Golds picking up in quiet market

The report period ended May 1 was a quiet one for the Toronto Stock Exchange, with the TSE 300 composite index up fractionally at 7,946.33 points for a gain of 54.66 points, or 0.7% of value.

What was noteworthy was a strong showing by the gold and precious minerals group, which was nearing its 52-week high on a gain of 195.57 points. The group index closed at 4,738.26, only 43 points short of its year-old high of 4,781.36 (coincidentally also set in the first week of May). The golds moved despite sluggishness in the precious metal market, where the yellow metal rose only US$1.05 over the report period, to finish at US$265 per oz. in the London bullion dealers’ morning session. The platinum group metals managed to put a brake on their downward slide, with platinum off only US$3 over the five trading days at US$603 per oz., and palladium down US$40 at US$670 per oz. — better, at least, than its US$55 tumble the week before.

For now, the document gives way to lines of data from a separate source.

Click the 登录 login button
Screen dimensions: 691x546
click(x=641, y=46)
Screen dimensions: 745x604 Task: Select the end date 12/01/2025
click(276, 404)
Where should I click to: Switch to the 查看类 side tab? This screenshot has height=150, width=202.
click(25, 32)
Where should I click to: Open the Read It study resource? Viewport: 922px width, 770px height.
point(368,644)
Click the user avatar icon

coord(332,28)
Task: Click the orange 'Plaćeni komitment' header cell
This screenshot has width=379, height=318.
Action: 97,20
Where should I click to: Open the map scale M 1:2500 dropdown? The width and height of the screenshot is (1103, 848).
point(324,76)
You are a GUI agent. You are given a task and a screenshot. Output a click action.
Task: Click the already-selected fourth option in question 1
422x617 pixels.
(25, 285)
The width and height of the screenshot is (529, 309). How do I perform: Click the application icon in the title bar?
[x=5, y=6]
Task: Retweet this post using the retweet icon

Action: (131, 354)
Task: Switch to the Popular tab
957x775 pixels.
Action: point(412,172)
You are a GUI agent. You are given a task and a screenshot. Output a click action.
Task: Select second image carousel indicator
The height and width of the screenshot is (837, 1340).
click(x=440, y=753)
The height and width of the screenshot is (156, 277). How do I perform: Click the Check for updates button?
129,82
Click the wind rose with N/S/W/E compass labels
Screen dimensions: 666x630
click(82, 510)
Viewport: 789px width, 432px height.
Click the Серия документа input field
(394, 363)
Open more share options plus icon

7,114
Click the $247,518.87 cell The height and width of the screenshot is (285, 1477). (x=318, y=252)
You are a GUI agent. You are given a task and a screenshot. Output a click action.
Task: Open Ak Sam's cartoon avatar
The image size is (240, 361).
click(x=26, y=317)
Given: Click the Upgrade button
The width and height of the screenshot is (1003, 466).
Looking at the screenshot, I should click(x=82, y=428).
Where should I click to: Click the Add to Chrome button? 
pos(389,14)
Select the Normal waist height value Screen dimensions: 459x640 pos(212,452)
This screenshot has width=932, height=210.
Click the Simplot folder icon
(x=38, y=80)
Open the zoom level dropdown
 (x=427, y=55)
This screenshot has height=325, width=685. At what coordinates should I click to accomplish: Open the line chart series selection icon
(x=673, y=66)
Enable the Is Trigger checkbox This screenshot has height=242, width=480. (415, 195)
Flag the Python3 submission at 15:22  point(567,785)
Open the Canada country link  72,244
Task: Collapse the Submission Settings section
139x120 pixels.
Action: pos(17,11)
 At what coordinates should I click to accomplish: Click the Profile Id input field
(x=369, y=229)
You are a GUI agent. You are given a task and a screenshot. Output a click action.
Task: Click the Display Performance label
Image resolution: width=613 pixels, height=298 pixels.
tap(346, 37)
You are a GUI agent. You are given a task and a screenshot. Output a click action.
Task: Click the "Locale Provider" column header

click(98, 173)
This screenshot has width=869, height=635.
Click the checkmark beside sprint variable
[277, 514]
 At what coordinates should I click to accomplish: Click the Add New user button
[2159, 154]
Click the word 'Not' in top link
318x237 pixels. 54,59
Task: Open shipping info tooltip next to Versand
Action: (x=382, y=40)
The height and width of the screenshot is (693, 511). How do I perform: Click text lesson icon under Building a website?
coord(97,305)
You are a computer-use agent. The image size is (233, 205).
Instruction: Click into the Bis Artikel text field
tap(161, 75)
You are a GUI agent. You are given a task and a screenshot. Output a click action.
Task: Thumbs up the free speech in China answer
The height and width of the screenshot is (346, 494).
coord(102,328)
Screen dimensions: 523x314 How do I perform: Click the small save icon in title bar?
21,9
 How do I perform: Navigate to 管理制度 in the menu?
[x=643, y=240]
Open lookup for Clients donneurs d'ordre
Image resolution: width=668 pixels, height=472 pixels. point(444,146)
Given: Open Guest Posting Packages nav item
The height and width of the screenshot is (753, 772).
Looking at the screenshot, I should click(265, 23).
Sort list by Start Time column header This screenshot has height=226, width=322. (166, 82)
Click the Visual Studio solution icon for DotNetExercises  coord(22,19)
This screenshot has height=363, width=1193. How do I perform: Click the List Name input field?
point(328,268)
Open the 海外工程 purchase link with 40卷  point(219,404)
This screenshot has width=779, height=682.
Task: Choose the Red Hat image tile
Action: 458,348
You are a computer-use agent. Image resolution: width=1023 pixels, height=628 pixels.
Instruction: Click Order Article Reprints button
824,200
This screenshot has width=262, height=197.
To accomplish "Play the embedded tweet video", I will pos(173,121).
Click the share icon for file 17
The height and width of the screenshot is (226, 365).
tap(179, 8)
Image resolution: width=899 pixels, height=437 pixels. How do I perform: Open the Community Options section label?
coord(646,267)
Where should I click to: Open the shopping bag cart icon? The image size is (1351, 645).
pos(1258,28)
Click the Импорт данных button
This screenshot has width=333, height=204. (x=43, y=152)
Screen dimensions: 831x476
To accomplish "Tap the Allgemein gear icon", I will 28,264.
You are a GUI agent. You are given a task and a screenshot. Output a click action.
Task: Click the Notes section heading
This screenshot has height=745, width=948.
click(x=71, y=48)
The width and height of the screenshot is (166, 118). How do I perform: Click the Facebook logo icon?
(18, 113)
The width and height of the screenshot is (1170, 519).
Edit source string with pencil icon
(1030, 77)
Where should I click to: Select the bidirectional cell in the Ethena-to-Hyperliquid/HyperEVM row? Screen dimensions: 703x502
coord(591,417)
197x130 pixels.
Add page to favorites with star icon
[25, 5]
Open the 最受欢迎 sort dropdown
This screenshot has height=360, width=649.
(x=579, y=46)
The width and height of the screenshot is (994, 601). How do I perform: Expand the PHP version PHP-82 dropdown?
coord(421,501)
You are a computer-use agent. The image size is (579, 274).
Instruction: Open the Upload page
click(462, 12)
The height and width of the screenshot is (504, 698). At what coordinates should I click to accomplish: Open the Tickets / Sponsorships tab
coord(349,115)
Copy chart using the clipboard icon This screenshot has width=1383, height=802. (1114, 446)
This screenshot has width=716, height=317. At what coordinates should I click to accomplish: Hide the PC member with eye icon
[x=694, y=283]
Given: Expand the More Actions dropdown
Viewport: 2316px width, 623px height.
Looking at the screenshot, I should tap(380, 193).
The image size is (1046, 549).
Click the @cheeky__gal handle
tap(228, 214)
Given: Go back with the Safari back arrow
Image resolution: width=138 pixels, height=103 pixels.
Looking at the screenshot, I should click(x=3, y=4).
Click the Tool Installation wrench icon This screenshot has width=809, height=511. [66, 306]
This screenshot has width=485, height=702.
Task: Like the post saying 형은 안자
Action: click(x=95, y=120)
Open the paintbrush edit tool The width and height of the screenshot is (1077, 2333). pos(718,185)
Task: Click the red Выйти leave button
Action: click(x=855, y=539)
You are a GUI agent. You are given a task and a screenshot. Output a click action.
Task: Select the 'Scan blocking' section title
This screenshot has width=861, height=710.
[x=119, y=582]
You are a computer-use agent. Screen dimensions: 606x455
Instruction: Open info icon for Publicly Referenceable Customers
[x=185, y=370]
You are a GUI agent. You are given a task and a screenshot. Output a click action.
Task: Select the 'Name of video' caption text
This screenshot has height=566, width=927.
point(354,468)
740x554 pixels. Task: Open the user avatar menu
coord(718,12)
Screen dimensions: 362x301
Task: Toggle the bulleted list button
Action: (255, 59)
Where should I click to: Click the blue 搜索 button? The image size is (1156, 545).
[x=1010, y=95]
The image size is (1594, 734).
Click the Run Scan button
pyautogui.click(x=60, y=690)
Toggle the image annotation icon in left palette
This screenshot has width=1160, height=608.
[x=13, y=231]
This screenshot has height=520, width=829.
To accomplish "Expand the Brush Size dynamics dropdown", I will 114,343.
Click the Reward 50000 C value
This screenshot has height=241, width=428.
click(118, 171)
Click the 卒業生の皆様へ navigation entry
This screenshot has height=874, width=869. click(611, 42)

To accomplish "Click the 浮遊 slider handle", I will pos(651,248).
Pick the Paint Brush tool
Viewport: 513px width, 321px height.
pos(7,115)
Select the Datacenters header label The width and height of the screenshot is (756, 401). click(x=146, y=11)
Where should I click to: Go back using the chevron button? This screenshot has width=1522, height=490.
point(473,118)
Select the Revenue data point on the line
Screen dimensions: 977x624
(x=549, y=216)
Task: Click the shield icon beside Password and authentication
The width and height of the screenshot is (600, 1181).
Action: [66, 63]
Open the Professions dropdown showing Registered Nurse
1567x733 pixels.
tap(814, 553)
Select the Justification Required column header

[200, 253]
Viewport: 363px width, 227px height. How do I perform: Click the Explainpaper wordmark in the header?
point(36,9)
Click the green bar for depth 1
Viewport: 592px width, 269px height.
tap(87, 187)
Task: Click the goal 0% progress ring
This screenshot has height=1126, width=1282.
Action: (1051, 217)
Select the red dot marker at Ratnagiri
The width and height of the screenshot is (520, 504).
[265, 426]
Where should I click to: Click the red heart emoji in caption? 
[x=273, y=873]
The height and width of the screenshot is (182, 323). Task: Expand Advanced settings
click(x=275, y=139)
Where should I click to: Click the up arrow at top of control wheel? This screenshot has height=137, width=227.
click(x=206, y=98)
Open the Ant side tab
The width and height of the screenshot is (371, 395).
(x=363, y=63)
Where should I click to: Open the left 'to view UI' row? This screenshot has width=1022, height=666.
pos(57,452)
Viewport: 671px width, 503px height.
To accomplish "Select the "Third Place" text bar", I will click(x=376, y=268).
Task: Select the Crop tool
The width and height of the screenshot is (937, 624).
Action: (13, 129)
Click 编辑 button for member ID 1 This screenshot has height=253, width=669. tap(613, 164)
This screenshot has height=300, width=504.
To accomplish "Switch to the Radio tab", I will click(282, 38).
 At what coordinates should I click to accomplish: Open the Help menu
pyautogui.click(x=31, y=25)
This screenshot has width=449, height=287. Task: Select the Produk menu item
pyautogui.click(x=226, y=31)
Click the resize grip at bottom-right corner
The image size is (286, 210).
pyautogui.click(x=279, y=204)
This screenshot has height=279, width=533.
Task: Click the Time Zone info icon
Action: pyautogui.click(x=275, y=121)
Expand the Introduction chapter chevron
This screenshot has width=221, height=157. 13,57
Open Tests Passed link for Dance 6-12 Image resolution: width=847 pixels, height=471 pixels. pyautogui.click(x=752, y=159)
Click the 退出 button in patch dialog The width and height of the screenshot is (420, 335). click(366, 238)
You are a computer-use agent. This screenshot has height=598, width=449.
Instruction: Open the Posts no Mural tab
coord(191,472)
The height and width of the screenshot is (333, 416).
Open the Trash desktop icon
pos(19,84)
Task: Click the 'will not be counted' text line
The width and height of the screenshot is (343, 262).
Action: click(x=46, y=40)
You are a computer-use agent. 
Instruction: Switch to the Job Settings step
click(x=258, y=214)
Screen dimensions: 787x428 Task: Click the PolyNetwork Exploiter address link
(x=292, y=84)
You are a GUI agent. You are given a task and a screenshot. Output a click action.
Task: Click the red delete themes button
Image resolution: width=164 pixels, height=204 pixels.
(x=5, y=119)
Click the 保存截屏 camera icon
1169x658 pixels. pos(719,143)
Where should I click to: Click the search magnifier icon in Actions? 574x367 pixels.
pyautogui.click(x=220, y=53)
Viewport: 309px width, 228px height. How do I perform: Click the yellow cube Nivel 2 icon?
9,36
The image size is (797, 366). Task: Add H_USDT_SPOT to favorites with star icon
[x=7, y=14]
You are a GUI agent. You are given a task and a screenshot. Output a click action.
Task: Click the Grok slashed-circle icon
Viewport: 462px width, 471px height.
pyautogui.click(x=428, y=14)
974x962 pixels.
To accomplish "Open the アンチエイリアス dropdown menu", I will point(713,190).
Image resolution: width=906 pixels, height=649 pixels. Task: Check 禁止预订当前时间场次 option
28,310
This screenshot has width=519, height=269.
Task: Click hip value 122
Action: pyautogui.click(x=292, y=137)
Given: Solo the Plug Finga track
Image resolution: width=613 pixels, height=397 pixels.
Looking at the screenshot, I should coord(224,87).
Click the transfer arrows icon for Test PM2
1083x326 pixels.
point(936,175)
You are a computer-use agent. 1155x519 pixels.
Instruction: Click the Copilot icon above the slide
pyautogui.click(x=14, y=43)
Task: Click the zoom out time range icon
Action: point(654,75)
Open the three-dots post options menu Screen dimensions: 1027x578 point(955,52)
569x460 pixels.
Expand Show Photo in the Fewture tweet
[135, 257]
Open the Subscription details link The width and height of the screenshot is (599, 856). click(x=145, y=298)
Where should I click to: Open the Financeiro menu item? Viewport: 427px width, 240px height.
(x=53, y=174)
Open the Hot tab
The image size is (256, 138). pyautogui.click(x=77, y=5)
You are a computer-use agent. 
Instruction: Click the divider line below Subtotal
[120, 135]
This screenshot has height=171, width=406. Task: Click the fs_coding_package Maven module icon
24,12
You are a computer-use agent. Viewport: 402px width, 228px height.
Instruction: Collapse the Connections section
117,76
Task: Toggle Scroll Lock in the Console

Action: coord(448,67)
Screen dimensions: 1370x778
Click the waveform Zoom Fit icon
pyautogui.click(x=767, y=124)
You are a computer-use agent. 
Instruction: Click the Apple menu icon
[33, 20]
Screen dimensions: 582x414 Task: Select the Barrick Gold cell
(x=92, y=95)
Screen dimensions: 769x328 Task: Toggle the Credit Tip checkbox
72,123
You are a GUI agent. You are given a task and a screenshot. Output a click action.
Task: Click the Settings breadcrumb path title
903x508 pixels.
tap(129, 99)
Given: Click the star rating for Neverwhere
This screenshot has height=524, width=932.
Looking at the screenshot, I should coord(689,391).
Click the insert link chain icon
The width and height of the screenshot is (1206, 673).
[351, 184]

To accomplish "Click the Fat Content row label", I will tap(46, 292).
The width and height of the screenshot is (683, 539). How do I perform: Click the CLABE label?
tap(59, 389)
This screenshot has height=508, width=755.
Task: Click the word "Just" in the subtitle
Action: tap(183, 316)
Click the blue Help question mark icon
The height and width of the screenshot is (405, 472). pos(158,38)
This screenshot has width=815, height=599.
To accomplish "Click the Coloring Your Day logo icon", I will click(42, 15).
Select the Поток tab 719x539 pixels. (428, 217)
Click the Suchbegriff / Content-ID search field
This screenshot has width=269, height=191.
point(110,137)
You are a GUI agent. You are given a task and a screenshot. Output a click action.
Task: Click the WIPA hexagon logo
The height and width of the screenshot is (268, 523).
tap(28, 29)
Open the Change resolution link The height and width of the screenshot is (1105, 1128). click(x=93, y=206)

Placer Dome was $1.12 higher at $15.97 and Barrick Gold added $1.55 to finish at $25.90, but again the mid-caps were the bigger beneficiaries of the bounce in the gold issues. Agnico-Eagle Mines popped up $1.07 to close at $11.92, Meridian Gold was $1.05 higher at $12.95, Glamis Gold rose 15 to $3.25, and Goldcorp, at $13, was 20 higher.

Palladium producer North American Palladium was one of the few losers on the index, sliding 55 to $13.25 in tandem with prices. Gold bugs also avoided Franco-Nevada Mining, whose announcement of record earnings for the fiscal year ended March 31 earned it a close of $18.25, down 1.

Base metal prices were a little firmer, with nickel up US15 at US$3.03 and copper up US1 at US77 per lb. The market appears to be digesting recent straws in the wind, including a U.S. National Association of Production Managers survey that showed — wait for it — less pessimism than last month and some encouragement from a meeting of G7 finance ministers, with the consensus being that growth may resume as early as the last quarter of 2001. The TSE metals and minerals group saw a 54.30-point increase in its index, which closed at 4,703.93 and touched a 52-week high of 4,757.38 in intra-day trading on April 27. The biggest news of the week in the base metals sector was hardly a shock: Teck‘s friendly merger agreement with subsidiary Cominco, which will offer $6 plus 1.8 Teck B shares to bring Cominco into a company that will call itself Teck Cominco.

The market immediately saw the merger as a sweet deal for Cominco shareholders, and bid up the price to $34.45, a gain of $3.65 over the report period. Teck’s B series shares, in contrast, were off $1.36 at $16.24. Both were near the top of the most-active list, with 21 million Teck B and 15 million Cominco shares traded.

All three major nickel producers scored big, as Inco added 89 to finish at $28.03, Falconbridge rose 45 to close at $18.15, and even Sherritt International picked up 14 to close at $4.32.